- Flag Coat of arms
- Coordinates (Białobrzegi): 51°39′N 20°57′E﻿ / ﻿51.650°N 20.950°E
- Country: Poland
- Voivodeship: Masovian
- County: Białobrzegi
- Seat: Białobrzegi

Area
- • Total: 78.93 km^{2} (30.48 sq mi)

Population (2006)
- • Total: 10,278
- • Density: 130/km^{2} (340/sq mi)
- • Urban: 7,320
- • Rural: 2,958
- Website: http://www.bialobrzegi.pl/

= Gmina Białobrzegi, Masovian Voivodeship =

Gmina Białobrzegi is an urban-rural gmina (administrative district) in Białobrzegi County, Masovian Voivodeship, in east-central Poland. Its seat is the town of Białobrzegi, which lies approximately 63 km south of Warsaw.

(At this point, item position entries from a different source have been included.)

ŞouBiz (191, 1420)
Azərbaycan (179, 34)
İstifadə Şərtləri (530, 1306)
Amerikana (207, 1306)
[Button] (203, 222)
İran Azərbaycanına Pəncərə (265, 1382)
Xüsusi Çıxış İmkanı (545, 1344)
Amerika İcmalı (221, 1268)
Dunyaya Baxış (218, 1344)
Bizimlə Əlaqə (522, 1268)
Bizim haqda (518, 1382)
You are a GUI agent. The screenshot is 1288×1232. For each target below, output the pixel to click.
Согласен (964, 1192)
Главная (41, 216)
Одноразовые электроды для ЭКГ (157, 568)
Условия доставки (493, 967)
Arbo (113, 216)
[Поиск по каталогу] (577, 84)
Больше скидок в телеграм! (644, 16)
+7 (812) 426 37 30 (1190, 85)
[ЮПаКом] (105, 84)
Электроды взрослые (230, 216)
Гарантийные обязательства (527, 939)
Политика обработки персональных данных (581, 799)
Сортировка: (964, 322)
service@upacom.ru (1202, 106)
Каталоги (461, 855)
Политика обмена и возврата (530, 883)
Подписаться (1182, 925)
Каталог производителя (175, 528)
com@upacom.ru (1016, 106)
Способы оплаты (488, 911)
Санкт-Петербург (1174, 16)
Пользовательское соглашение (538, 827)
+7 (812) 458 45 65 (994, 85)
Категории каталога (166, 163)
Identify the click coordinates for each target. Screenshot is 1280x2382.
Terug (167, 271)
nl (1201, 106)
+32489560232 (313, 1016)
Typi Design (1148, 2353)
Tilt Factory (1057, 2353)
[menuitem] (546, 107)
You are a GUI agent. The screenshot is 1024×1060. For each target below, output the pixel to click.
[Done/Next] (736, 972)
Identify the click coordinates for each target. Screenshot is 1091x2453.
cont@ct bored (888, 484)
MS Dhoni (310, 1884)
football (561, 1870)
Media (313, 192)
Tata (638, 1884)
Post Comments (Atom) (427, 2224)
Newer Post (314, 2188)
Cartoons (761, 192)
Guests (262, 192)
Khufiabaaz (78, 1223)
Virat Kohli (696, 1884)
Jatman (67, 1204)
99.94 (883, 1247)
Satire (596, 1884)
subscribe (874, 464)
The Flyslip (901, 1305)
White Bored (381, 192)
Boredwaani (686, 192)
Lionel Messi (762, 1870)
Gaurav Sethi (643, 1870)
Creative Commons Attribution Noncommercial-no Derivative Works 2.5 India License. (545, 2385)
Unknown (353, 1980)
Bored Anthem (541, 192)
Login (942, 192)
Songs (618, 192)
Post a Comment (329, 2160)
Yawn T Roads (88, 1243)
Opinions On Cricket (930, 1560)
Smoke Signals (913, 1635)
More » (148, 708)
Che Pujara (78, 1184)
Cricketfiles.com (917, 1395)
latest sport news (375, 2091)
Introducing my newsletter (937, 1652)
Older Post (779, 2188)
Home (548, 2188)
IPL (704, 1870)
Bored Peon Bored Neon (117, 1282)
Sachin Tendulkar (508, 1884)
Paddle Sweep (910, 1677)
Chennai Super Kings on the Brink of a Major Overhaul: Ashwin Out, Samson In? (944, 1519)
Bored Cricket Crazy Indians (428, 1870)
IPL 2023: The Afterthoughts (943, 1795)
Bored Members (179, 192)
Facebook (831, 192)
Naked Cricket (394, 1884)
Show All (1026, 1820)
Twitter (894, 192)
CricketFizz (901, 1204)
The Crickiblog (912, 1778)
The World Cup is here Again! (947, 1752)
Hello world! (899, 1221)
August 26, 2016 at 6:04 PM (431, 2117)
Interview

The gmina covers an area of 78.93 km2, and as of 2006 its total population is 10,278 (out of which the population of Białobrzegi amounts to 7,320, and the population of the rural part of the gmina is 2,958).

==Villages==
Apart from the town of Białobrzegi, Gmina Białobrzegi contains the villages and settlements of Brzeska Wola, Brzeźce, Budy Brankowskie, Dąbrówka, Jasionna, Kamień, Kolonia Brzeźce, Leopoldów, Mikówka, Okrąglik, Pohulanka, Stawiszyn, Sucha, Suski Młynek, Szczyty and Wojciechówka.

==Neighbouring gminas==
Gmina Białobrzegi is bordered by the gminas of Promna, Radzanów, Stara Błotnica, Stromiec, Warka and Wyśmierzyce.